Some students at UNC feel like gun violence has become a part of their curriculum since they were in middle school practicing lockdown drills. Hunter Rensink is a senior at UNC and says that he remembers joining protests in high school against gun violence and feels like nothing has changed since then.
Nya Robinson was one of the organizers of the event and says that she got the idea to help organize the event because she also has been protesting gun violence since high school. She even showed up to the protest wearing orange, the unofficial color of gun violence awareness. Small orange ribbons were even being handed out at the protest, their color reminiscent of the orange tips that fake guns are required to have.

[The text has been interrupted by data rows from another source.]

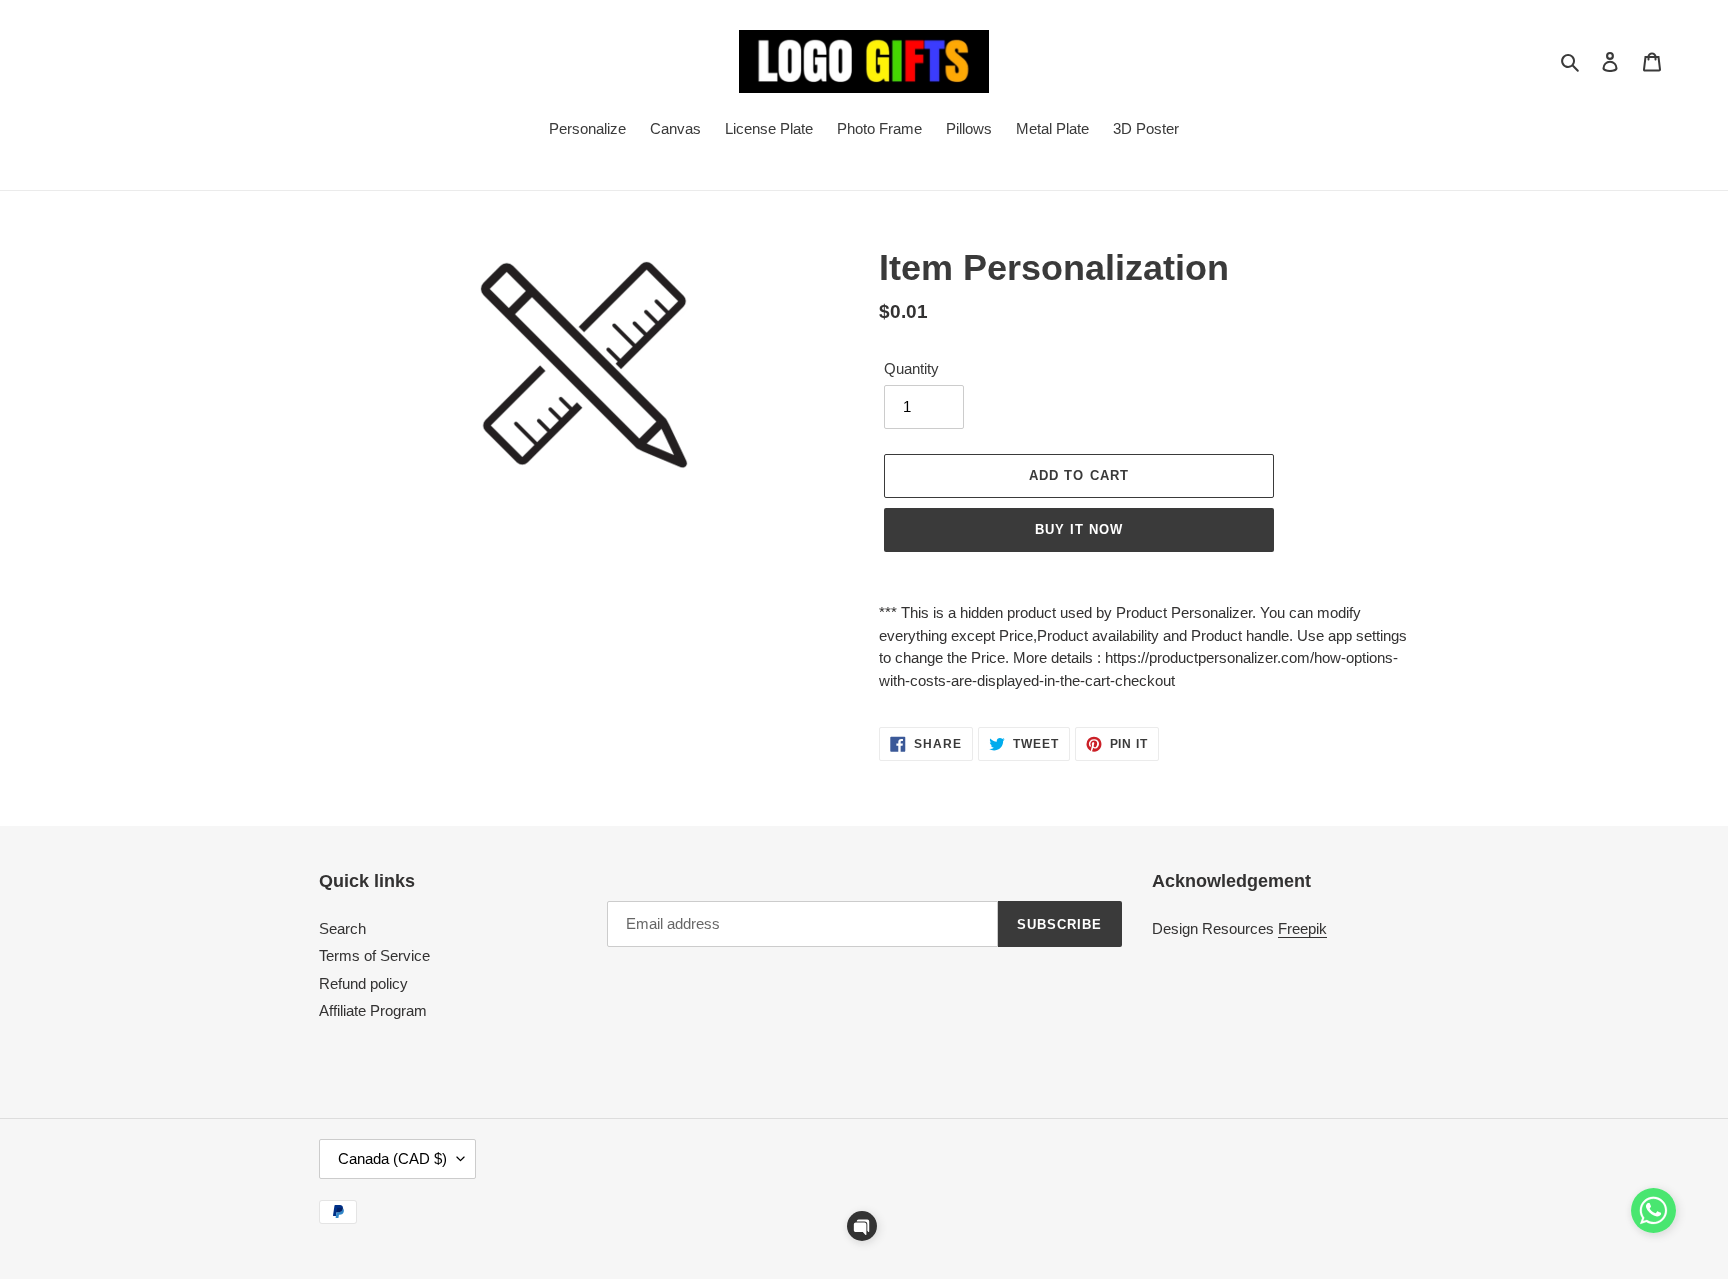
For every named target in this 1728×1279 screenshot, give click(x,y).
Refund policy (363, 983)
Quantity (911, 368)
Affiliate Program (373, 1010)
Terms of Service (374, 955)
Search (342, 928)
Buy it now (1079, 529)
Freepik (1302, 928)
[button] (862, 1226)
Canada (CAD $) (392, 1158)
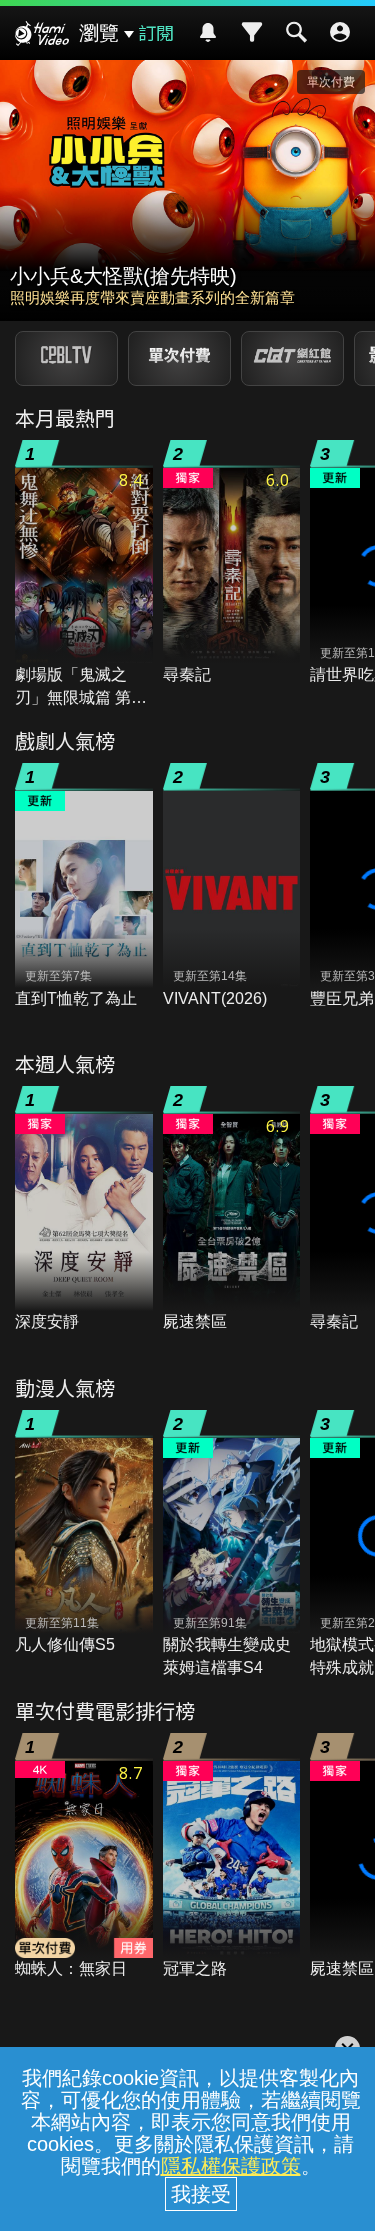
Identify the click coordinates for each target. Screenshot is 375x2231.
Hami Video (42, 36)
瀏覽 (99, 33)
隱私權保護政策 (231, 2166)
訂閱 (156, 32)
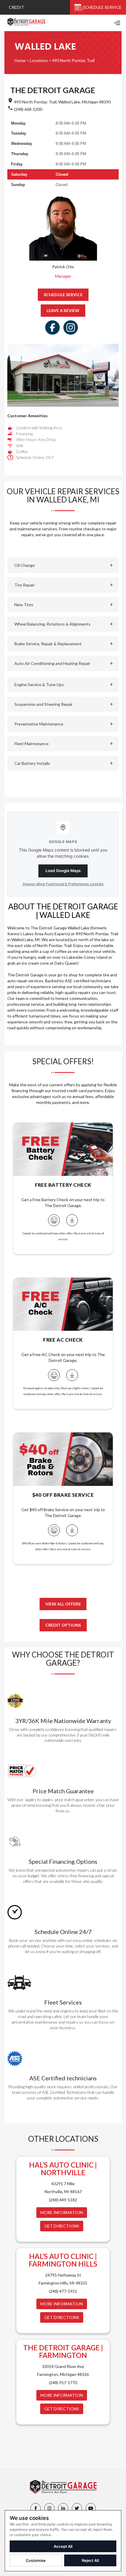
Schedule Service (102, 7)
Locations (39, 60)
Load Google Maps (63, 870)
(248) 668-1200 (28, 109)
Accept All (63, 2546)
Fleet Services (63, 2002)
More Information (61, 2212)
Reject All (90, 2560)
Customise (36, 2560)
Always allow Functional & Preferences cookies (63, 884)
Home (20, 60)
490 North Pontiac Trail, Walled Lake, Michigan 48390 (62, 101)
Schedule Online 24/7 (63, 1931)
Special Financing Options (63, 1861)
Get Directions (61, 2225)
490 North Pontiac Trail (73, 60)
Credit (16, 7)
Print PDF (54, 1220)
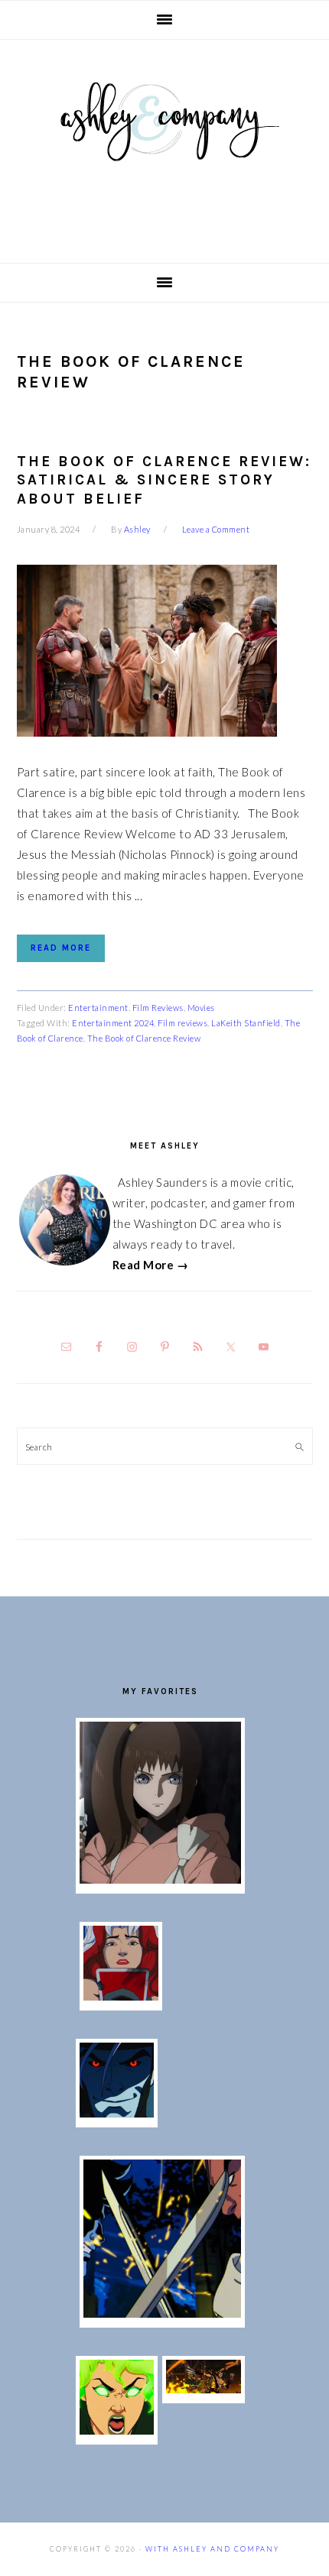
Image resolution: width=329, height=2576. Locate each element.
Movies (201, 1008)
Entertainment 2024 (113, 1023)
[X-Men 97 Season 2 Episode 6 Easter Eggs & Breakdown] (117, 2430)
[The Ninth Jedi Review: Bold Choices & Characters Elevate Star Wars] (160, 1879)
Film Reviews (158, 1008)
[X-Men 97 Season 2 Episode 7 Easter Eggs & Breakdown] (162, 2313)
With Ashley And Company (164, 146)
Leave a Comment (216, 529)
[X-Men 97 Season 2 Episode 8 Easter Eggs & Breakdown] (117, 2113)
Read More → (150, 1265)
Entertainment (98, 1008)
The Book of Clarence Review (144, 1038)
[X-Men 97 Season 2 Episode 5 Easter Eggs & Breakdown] (203, 2389)
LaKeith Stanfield (246, 1023)
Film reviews (182, 1023)
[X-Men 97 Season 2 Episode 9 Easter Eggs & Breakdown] (120, 1996)
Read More (61, 948)
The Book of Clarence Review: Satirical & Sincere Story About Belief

Robinson and others joined thousands of students across the nation on April 5th who walked out of their schools protesting gun violence. A national school walkout movement was organized through social media by the organization Students Demand Action: For Gun Sense in America. One of the first organized national walkouts happened back in 2018 after a mass shooting at Marjory Stoneman Douglas High School where 17 students and staff were shot to death.
Guns are now the leading cause of death for children, teens, and young adults under the age of 25 according to the Center for Disease Control. Researchers at the John Hopkins Center for Gun Violence Solutions found that 45,000 lives in 2020.
There was even a binder where students were able to write down their concerns and have them mailed to Colorado representatives.